▸ Page excerpt:
(begin)

Given its simplicity and widespread confirmation in the literature, the NTGK model was selected to fit the temperature and voltage data obtained from discharging a Li-ion battery at a constant temperature in this research. However, few people have set out to fit the voltage and temperature curves of Li-ion battery at different starting temperatures at low temperatures. Although the NTGK model couples the temperature parameters in the coefficient equations U(DOD) and Y(DOD), the electrochemical reactions inside the Li-ion battery still cannot receive real-time and accurate temperature feedback on the electrochemical reactions. As a result, keeping a tight fit between the discharge and temperature curves across a wide range of temperatures is challenging.

2.2. NTGK Model and Conjugate Heat Transfer Model

According to the NTGK model, the volumetric current transfer density j is directly related to the phase potential. The following equation gives the relationship between the volumetric current flow and U, Y fitting coefficients, electrode layer specific area α, and phase potential:

$$j=\alpha Y\left[U-\left({\phi }_{+}-{\phi }_{-}\right)\right]$$

(3)

As fitting coefficients, U and Y are functions of the depth of discharge (DoD) of the lithium-ion battery.

$$DoD=\frac{Vol}{600Q_T}\left({{\displaystyle \int }}_0^{t}jdt\right)$$

(4)

where Vol is the battery volume and Q_T is the battery capacity in Ah. The voltage response curves of Li-ion battery at varying rates can be measured experimentally for a given battery type, and then the experimental data can be fitted by parameter adjustment of the U and Y functions in Fluent. In this study, the variation of U and Y model parameters as a function of depth of discharge (DoD) is as follows:

$$U=\left({\displaystyle \sum }_{n=0}^5{a}_n{\left(DoD\right)}^n\right)-C_2\left(T-T_{ref}\right)$$

(5)

(end)

▸ Given information:
(begin)

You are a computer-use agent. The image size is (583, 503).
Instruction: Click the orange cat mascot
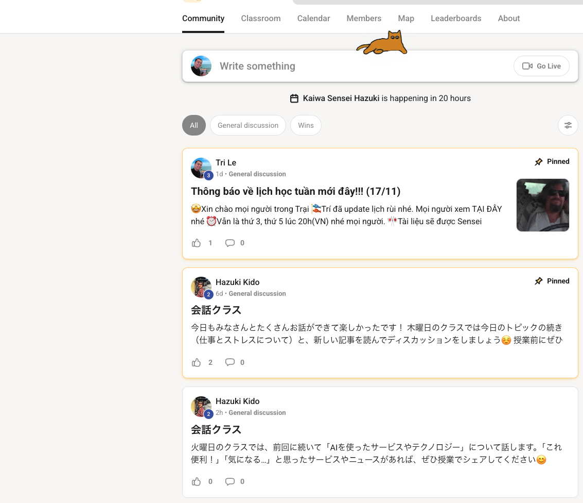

(end)

▸ What is being asked: Translate this sentence from the NTGK model excerpt into Spanish: "As a result, keeping a tight fit between the discharge and temperature curves across a wide range of temperatures is challenging."

▸ Result for this task: En consecuencia, mantener un ajuste estrecho entre las curvas de descarga y de temperatura en un amplio rango de temperaturas es difícil.